Training Overview: The training of GenRecal follows a three-stage process designed to enable general-purpose distillation across heterogeneous vision-language models (VLMs). In the first stage, the Recalibrator is trained while freezing all parameters of both large and small VLMs. During this phase, the model minimizes autoregressive loss using ground-truth answers and KL divergence between the recalibrated logits and the original logits from the large VLM, thereby aligning feature representations across models. A key regularization strategy is applied here to prevent the feature deviation from the large VLM, which is crucial for achieving effective distillation. In the second stage, distillation is further refined by jointly training the Recalibrator and the small VLM’s body using both the original losses and an additional supervised fine-tuning (SFT) loss, helping the small VLM better learn the shared feature space. Finally, in the third stage, all components except the vision encoder are fine-tuned with continued SFT to enhance instruction-following capabilities and solidify the knowledge transfer from the large VLM.

Figure 4: Overview of GenRecal architecture and its training stages. We let q_s and a_s denote small VLM's embedded tokens (i.e., image and text tokens are included together) for question and answer in visual instruction tuning dataset. In addition, q_l and a_l are denoted by the large VLM's embedded tokens. Note that, vision-related modules such as vision encoder and projector for image tokens are omitted in this figure.

Experiments:

Effectiveness Across Model Sizes: As described in the manuscript, GenRecal consistently outperforms baseline and smaller-scale models, demonstrating its generalization across different student VLM sizes. Using stronger student VLMs such as InternVL2.5-8B notably enhances distillation performance, whereas smaller student VLMs tend to underperform, even when the teacher VLM remains the same.
Impact of Teacher VLM Strength: Experimental results confirm that stronger teacher VLMs lead to better performance in the student models. This trend holds across various teacher-student combinations, suggesting that the strength of the teacher VLM is a crucial factor in successful knowledge distillation.
Role of Recalibrator in Feature Alignment: Visualization shows that Recalibrator effectively aligns the feature representations of student VLMs to those of teacher VLMs over training. Loss comparisons further support that Recalibrator enables shared feature representations necessary for general-purpose distillation.
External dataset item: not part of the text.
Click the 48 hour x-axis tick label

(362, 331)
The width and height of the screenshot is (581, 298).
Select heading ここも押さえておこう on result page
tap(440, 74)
Figure 5: An overview of our training pipeline, illustrating both the question prompt and the measurement/legend annotations (top), followed by t-SNE visualizations (bottom) of teacher and student VLM pairings at the initial and final training stages. The question prompt (upper-left) shows the format of the question, while the measurement and legend box (upper-right) shows key model components to measure. Each scatter plot in the lower panels corresponds to a different combination of teacher and student VLM sizes, capturing how the learned representations evolve from early to later training iterations.
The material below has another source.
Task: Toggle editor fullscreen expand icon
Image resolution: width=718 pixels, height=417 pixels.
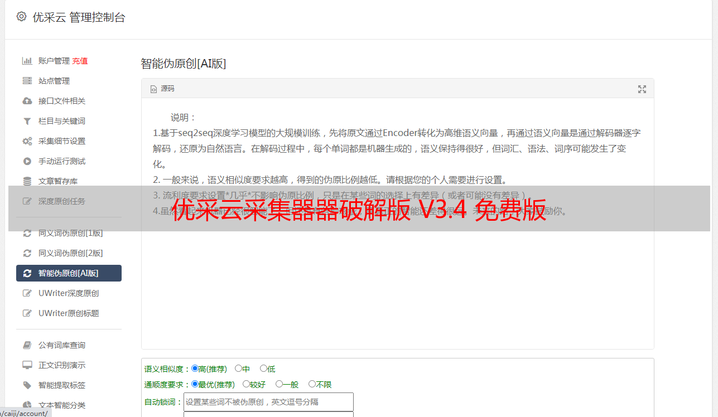Action: tap(642, 89)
Limitation: While GenRecal demonstrates significant performance improvements over traditional distillation methods—even under the same token types between teacher and student VLMs—it still relies on the use of the large VLM's VLM-head for knowledge transfer. This dependency may limit flexibility when access to the full large model is restricted, such as in partially open-source or API-based settings. Moreover, the current GenRecal framework focuses on distilling final-layer features, potentially missing out on finer-grained knowledge captured in intermediate layers. Although it supports general-purpose distillation across token types, further work is needed to extend its capabilities to multi-source teacher scenarios and sequential knowledge alignment for richer, hierarchical distillation.